THE DATA =
● ● ● ●

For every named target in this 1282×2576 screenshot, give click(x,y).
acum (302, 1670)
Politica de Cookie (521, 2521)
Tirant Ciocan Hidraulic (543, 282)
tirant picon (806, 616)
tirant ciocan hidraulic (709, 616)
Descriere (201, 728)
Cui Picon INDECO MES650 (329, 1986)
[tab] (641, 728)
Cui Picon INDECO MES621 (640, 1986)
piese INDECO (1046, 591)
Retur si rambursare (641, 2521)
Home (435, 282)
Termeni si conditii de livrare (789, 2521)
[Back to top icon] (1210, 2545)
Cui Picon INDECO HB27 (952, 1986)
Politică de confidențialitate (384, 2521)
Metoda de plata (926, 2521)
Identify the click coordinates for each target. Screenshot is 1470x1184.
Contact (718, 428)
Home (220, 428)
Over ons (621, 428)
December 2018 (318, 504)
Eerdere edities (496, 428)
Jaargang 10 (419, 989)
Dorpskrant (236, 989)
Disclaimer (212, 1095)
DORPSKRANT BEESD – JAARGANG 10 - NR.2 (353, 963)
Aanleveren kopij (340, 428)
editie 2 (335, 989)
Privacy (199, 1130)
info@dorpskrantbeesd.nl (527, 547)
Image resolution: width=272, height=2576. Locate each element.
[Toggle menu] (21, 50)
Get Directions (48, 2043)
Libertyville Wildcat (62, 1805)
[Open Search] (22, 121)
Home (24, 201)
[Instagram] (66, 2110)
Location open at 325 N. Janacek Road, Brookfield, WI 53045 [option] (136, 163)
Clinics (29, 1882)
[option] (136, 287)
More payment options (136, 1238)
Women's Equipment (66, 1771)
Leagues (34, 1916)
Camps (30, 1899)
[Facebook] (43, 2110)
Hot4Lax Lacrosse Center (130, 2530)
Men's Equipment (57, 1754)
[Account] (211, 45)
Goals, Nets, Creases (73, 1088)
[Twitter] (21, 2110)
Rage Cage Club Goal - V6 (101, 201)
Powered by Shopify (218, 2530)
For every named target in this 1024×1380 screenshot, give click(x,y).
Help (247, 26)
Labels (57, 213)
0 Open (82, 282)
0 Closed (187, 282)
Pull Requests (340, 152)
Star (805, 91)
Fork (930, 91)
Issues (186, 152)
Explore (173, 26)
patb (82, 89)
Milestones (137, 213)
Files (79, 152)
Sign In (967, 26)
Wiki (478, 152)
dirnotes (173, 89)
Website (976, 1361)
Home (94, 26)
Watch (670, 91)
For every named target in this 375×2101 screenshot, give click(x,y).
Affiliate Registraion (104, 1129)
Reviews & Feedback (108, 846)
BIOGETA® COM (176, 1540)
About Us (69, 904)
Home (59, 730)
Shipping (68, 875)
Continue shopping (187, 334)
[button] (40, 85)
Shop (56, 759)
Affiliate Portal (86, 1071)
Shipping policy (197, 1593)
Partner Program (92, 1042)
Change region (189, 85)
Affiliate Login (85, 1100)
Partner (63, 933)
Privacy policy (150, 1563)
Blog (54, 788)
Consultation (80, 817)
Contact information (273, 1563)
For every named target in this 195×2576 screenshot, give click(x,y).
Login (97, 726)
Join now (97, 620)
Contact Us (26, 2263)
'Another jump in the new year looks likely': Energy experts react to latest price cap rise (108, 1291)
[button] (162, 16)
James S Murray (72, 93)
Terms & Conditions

● ● ● ●

All that should be written out is the stretch of lines above between the one holding "Issues (186, 152)" and the one holding "Partner Program (92, 1042)", inclusive, exactly as given.

EXERCISE ANSWER =
Issues (186, 152)
Explore (173, 26)
patb (82, 89)
Milestones (137, 213)
Files (79, 152)
Sign In (967, 26)
Wiki (478, 152)
dirnotes (173, 89)
Website (976, 1361)
Home (94, 26)
Watch (670, 91)
For every named target in this 375×2101 screenshot, give click(x,y).
Affiliate Registraion (104, 1129)
Reviews & Feedback (108, 846)
BIOGETA® COM (176, 1540)
About Us (69, 904)
Home (59, 730)
Shipping (68, 875)
Continue shopping (187, 334)
[button] (40, 85)
Shop (56, 759)
Affiliate Portal (86, 1071)
Shipping policy (197, 1593)
Partner Program (92, 1042)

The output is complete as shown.